(Collected data entries)
◇ ◇ ◇ ◇ ◇ ◇ ◇

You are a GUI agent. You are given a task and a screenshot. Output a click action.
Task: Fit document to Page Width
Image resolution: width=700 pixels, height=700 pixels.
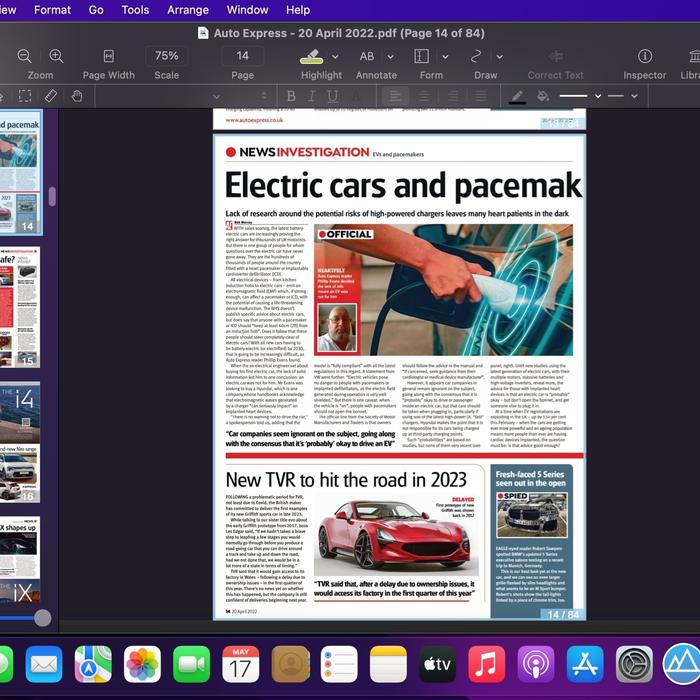tap(108, 56)
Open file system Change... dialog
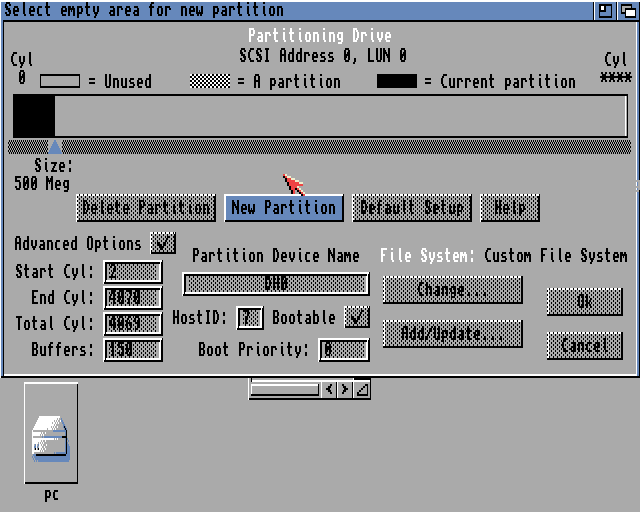Viewport: 640px width, 512px height. point(452,290)
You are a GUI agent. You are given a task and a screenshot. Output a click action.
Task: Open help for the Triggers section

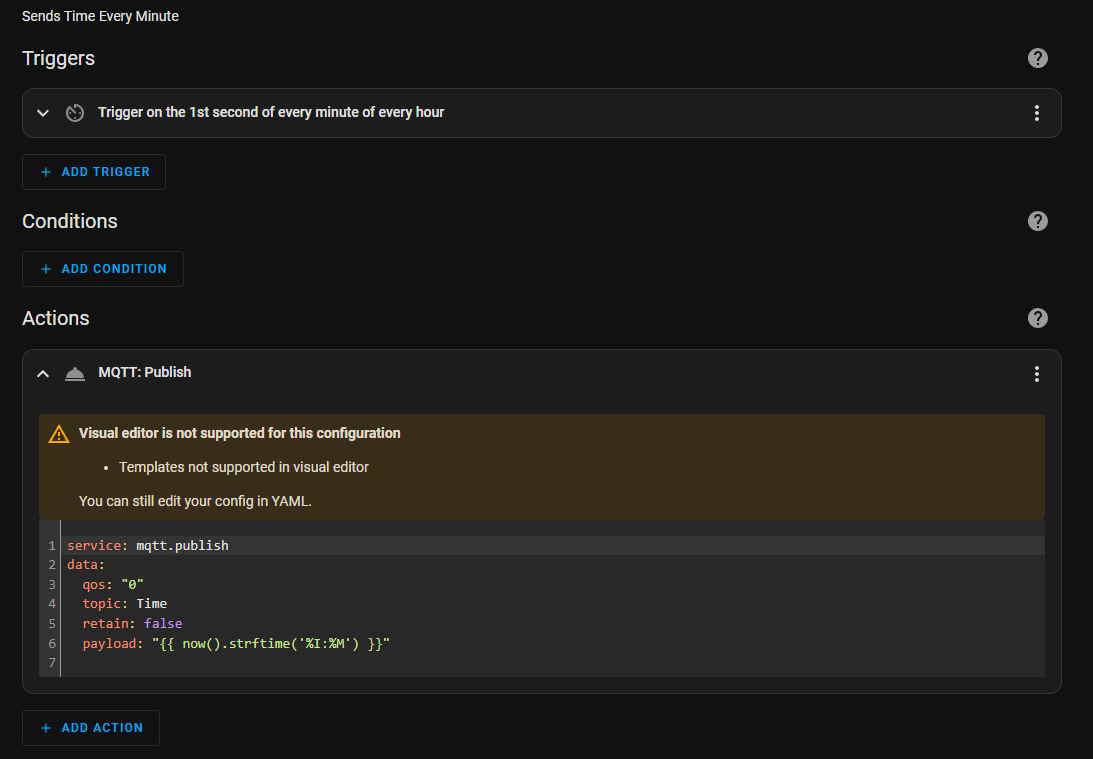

◇ ◇ ◇ ◇ ◇ ◇ ◇

Exercise prompt:
A faithful copy of all the lines above is needed, with the pictures omitted.

Response to the task:
You are a GUI agent. You are given a task and a screenshot. Output a click action.
Task: Fit document to Page Width
Image resolution: width=700 pixels, height=700 pixels.
tap(108, 56)
Open file system Change... dialog
Viewport: 640px width, 512px height. point(452,290)
You are a GUI agent. You are given a task and a screenshot. Output a click action.
Task: Open help for the Triggers section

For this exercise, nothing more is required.